Government auditors and Wesley K. Machida, administrator of the state Employees Retirement System, have given recent overviews of how the system has been abused via "spiking."
And in an investigative report Monday, the Star-Advertiser’s Rob Perez revealed how nearly five dozen county and state retirees are bringing home pensions of more than $100,000 annually, far above what most active public employees are making on the job. At least 20 new retirees in 2008 and 2009 drew pensions that exceeded their base pay, according to the system. The questions that need answering is whether, or how much, these retirees spiked their overtime during their final years of employment; and in what areas they worked and at what salaries, to determine if there are patterns of pay abuse among certain agencies.
An examination of the state retirement system from 2008 to 2010 found that 670 of the 5,000 members who began retirement during those years had engaged in spiking overtime hours in their final years of employment. That added nearly $40 million to the retirement system’s unfunded liability needed to pay for promised benefits, according to Machida.
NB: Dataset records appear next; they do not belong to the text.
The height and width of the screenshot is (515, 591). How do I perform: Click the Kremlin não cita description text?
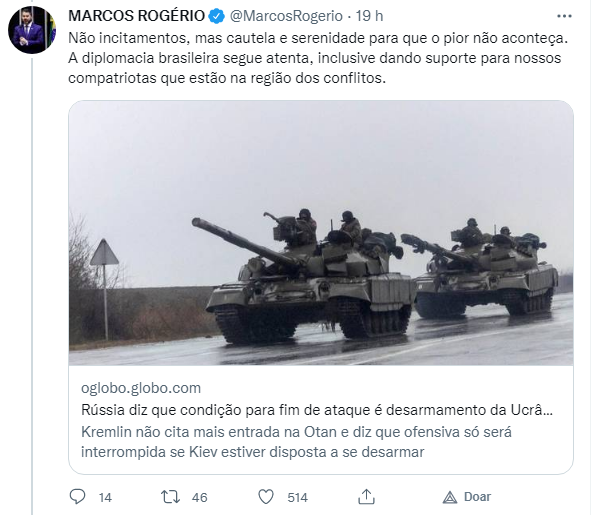coord(296,442)
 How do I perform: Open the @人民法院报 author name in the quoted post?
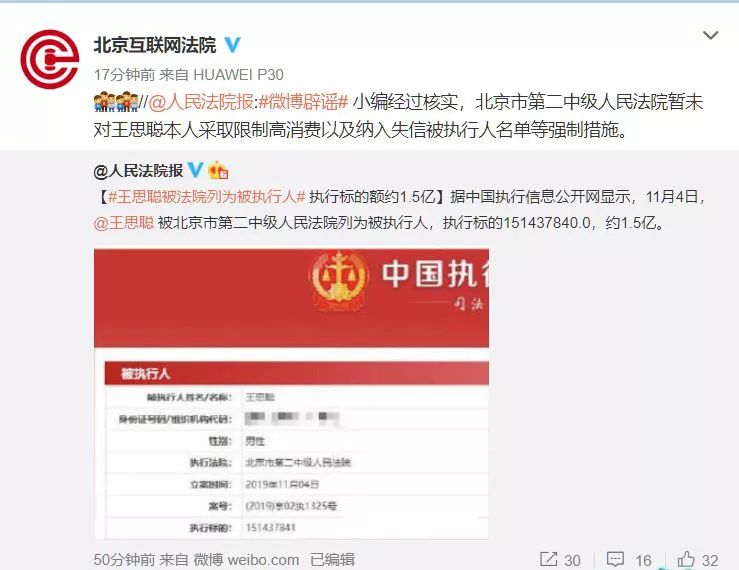click(x=139, y=171)
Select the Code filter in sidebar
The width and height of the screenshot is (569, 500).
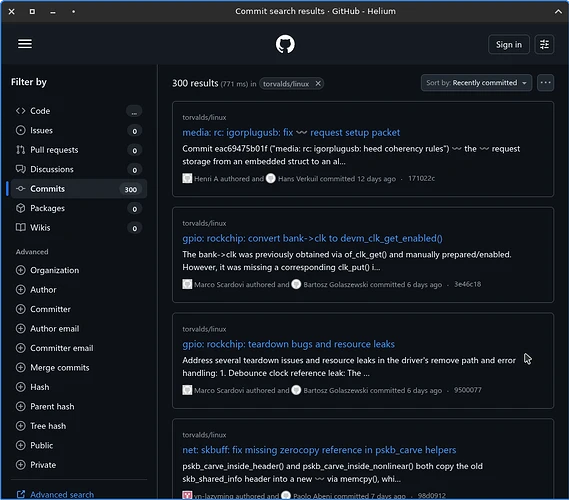coord(78,111)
How does a county or state employee average a $50,000 salary over 25 years or so, rising to an average of slightly more than a $56,000 base salary in the last three years, retire with a pension more than double that amount? All he has to do is put in enough overtime and other non-base pay to reach a total of $200,000 each of those three years, and the pension could reach $120,000, Machida told legislators.
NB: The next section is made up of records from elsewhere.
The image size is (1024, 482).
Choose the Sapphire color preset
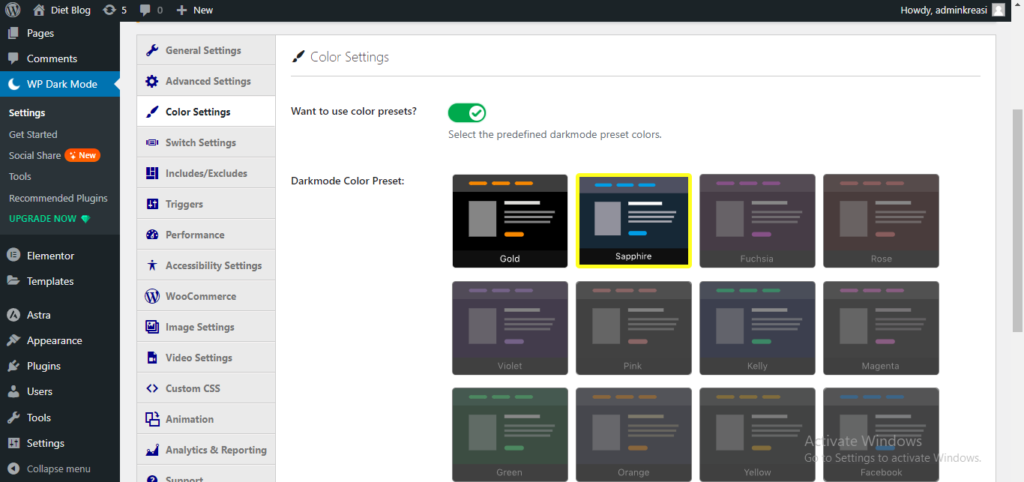click(634, 220)
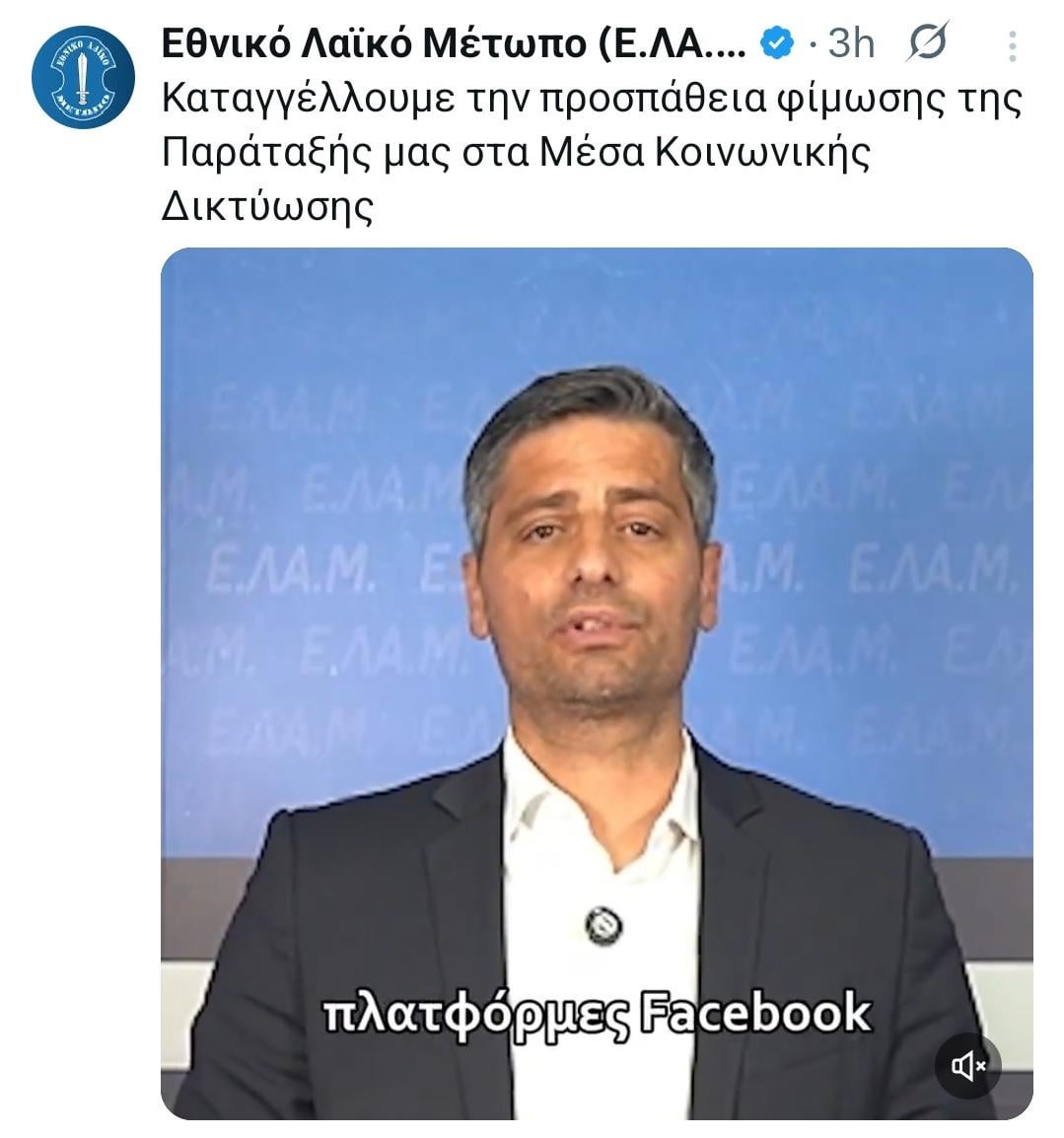Open the post via the 3h timestamp
This screenshot has width=1064, height=1138.
[x=851, y=43]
At Gov. Neil Abercrombie’s nudging, the state Senate is grappling with a method of dealing with the problem without angering the state’s public employee unions. The latest version would stretch the base-pay period affecting pensions from the current final three years to the last 10 years, affecting only employees beginning work for the state or county this year. Sadly, though, that would leave taxpayers on the hook to pay spiked benefits until around 2040.
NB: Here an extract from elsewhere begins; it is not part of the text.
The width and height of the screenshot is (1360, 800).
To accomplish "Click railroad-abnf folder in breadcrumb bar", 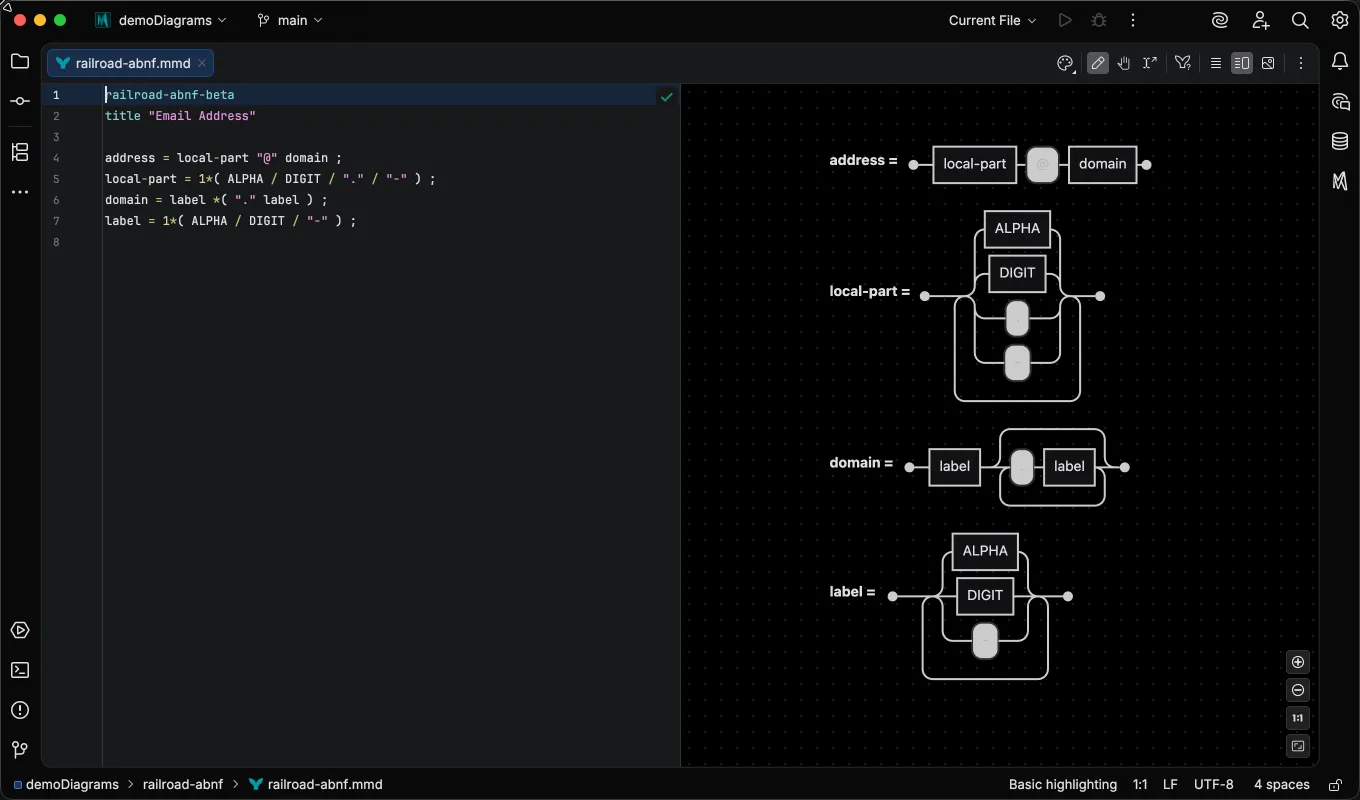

House leadership has avoided dealing with the problem even that directly. Instead, the House Labor and Public Employment Committee has advanced a bill that would require "the state and counties to pay greater contributions rates on their employees’ non-base compensation than on base compensation." The notion is that a supervisor would be more reluctant to approve employer income — i.e. taxpayer dollars — for overtime at higher rates. That would be a good laugh if legislators were not proposing it as a real alternative to blockage of spiking overtime.
Hawaii legislators should dare to look to New York’s Democratic Gov. Andrew Cuomo for a serious way to deal with the problem: Raise the retirement age for new state workers and offer a 401(k)-type alternative to government pensions.
Hawaii’s legislators should join the Abercrombie administration in dealing with a problem that is sure to grow if measures are not taken. The best way to determine the most effective route to success is to shine the public light on how county and state employees are getting the most — more than taxpayers can afford — out of the pension system.